Dès le lendemain de la répétition
générale (13 avril 1883) tout Paris savait que Lakmé
serait un succès. De très grandes cantatrices françaises
s'illustrèrent dans le rôle-titre : Lily Pons (1946), Mado
Robin (1956), Mady Mesplé (1960) et leur digne héritière,
Natalie Dessay (1995).
Pourtant, soit l'oeuvre n'intéresse
plus les directeurs d'opéra, soit aucune colorature ne veut se lancer
dans partition, il est vrai périlleuse. L'ouvrage est très
rarement donné de nos jours, saluons donc le courage de l'Opéra
de Rennes qui a osé le monter, en coproduction avec le Grand Théâtre
de Reims.
Certes, la mise en scène, les
décors et les costumes sont très classiques. Daniel Bizeray
directeur de l'opéra de Rennes s'en explique : "Un jour, furetant
dans l'atelier de stockage de l'opéra, j'y trouvai d'anciens et
magnifiques châssis toilés de Lakmé, superbement peints,
datant de l'après guerre ( probablement 1954) mais en parfaite état
de conservation. Photographiés et remis à la taille d'une
maquette, ces décors confirmèrent cette belle impression,
malgré le goût de l'époque pour la surabondance, soulignant
le côté un peu kitsch du livret. L'utilisation des châssis
toilés les plus sobres sur caillebotis de bois recréant une
perspective à l'ancienne, le recours à une dramaturgie resserrée
autour de la double intrigue politique et amoureuse, permettent aujourd'hui
la renaissance d'une Lakmé dont le thème ne manque
pas d'actualité". Tout est dit !
Cependant, une innovation de Brigitte
Châtaignier est à souligner. Cette chorégraphe est
reconnue en Inde et en France parmi les rares artistes qui maîtrisent
le style traditionnel Mohini Attam, une danse féminine du Kérala
(Inde du sud). Elle a créé un personnage de danseuse présente
pendant toute l'action, mimant chaque situation, spécialement l'envoûtement
de Lakmé pour lui faire abandonner son amour coupable. Les saris
qui ont permis aux protagonistes d'évoluer gracieusement et de jouer
avec ces longues pièces d'étoffe drapée sont de toute
beauté.
Un petit bémol pour le dernier
tableau : tellement dénudé, un peu statique, et privé
de l'émotion attendue. Non seulement on ne voit pas Lakmé
absorber la feuille de datura, mais elle meurt seule au milieu de la scène
devant Nilakanta et non dans les bras de Gérald qui est censé
lui "avoir donné le plus doux rêve".
Lakmé était dévolu
au soprano colorature Chantal Perraud issu de la formation lyrique du CNIPAL
de Marseille et de la troupe de l'Opéra National de Lyon. Elle a
campé une très belle héroïne à la voix
souple, mélodieuse, aux demi-teintes bien tenues, même si
elle en abuse parfois un peu. Le célébrissime air des clochettes
a retenti avec sûreté, musicalité, sans aucun effort
apparent. Son jeu scénique était expressif et pudique à
la fois.
James Oxley, d'origine britannique,
était Gérald. Sa voix de ténor dit "leggero" cadrait
bien avec ce rôle, mais des problèmes dans les notes de passage
l'ont obligé à émettre parfois dans une voix de tête
au timbre assez pâle.
Nilakantha était tenu par le
baryton italien Fabio Previati. On aurait aimé plus d'autorité
dans son brahmane : dans les aigus, un vibrato excessif a pu entacher
la projection du son. Il s'est néanmoins très honorablement
acquitté de son grand air interprété mezza voce.
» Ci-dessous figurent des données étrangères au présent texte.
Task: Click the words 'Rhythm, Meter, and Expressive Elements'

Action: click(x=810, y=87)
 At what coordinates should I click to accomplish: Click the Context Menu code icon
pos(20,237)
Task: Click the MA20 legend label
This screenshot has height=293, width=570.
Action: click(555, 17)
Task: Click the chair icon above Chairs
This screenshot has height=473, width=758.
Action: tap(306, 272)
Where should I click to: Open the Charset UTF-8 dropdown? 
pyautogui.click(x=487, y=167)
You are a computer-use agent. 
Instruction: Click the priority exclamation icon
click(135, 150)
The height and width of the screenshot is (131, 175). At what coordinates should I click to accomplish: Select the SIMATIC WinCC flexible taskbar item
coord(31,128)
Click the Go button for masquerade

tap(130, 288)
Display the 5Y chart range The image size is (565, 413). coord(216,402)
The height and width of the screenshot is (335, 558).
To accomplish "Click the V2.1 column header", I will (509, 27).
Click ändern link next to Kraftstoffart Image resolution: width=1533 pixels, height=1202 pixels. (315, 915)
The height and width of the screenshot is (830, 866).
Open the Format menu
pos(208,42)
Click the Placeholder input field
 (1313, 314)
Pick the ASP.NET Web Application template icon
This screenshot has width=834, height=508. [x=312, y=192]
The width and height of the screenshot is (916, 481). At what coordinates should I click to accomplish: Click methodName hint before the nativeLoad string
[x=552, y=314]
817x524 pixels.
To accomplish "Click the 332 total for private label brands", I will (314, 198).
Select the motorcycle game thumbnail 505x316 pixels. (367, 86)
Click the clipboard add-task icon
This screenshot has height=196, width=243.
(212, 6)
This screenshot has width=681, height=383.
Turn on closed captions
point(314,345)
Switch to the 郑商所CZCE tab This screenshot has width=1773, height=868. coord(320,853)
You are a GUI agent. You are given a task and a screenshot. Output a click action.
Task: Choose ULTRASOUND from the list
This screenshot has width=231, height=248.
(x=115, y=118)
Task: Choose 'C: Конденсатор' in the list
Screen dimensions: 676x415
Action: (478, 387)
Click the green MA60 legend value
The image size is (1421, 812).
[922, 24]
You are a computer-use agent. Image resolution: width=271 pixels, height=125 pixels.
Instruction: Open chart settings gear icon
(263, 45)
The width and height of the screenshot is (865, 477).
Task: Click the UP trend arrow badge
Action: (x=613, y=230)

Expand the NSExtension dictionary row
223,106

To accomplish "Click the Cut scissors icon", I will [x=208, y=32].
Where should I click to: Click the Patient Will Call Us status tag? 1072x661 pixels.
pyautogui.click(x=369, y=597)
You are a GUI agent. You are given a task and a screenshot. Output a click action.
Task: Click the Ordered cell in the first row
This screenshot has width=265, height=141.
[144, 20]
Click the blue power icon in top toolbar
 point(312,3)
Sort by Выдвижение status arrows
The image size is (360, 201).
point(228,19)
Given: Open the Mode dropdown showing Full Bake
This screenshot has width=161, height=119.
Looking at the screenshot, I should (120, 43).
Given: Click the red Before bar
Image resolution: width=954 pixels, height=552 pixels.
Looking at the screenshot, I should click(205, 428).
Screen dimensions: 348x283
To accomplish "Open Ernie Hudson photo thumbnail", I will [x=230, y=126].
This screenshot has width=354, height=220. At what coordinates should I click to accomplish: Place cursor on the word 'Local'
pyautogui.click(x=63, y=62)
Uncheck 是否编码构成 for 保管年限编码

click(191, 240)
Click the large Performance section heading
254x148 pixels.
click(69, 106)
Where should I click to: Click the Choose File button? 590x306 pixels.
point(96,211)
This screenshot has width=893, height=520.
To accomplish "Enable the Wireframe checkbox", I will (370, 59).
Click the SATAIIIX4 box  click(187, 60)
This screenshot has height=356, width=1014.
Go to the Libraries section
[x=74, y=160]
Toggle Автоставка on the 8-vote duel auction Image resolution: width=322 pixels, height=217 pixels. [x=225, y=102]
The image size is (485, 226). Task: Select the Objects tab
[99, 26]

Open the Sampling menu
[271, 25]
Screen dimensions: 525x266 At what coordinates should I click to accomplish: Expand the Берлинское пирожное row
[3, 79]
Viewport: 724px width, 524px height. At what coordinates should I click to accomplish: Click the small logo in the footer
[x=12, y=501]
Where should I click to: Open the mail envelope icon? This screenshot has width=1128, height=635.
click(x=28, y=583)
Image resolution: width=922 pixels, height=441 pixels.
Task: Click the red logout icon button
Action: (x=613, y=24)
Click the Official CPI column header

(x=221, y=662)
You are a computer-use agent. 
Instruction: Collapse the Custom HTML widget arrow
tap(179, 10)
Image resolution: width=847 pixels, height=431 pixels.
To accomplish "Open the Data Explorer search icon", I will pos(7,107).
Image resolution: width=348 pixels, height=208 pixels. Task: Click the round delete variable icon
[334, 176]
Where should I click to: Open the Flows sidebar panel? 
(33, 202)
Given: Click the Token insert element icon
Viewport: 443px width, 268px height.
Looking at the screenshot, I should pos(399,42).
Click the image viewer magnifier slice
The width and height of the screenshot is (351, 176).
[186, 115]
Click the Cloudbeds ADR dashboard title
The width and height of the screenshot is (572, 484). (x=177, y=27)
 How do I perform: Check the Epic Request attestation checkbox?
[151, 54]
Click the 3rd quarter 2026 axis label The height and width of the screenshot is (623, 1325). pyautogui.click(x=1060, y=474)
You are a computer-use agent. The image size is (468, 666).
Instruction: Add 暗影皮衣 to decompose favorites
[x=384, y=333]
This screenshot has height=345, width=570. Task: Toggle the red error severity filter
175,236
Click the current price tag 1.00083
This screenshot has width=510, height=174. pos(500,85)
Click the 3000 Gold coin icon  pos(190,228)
Le chef Alain Altinoglu s'est déjà
fait remarquer dans Don Giovanni avec la Grande Ecurie et la Chambre
du Roy, ainsi que la Flûte enchantée avec l'orchestre
d'Ile de France et lors de la création mondiale de Pérela
de Dusapin, pour laquelle il dirigeait l'orchestre national de Montpellier.
Il a su insuffler à l'Orchestre de Bretagne un juste mélange
de violence et de passion. Au baisser de rideau, les cors anglais sont
venus, à juste titre, recueillir les applaudissements.
Une bonne soirée, en somme.
On aimerait retrouver Lakmé plus souvent en France.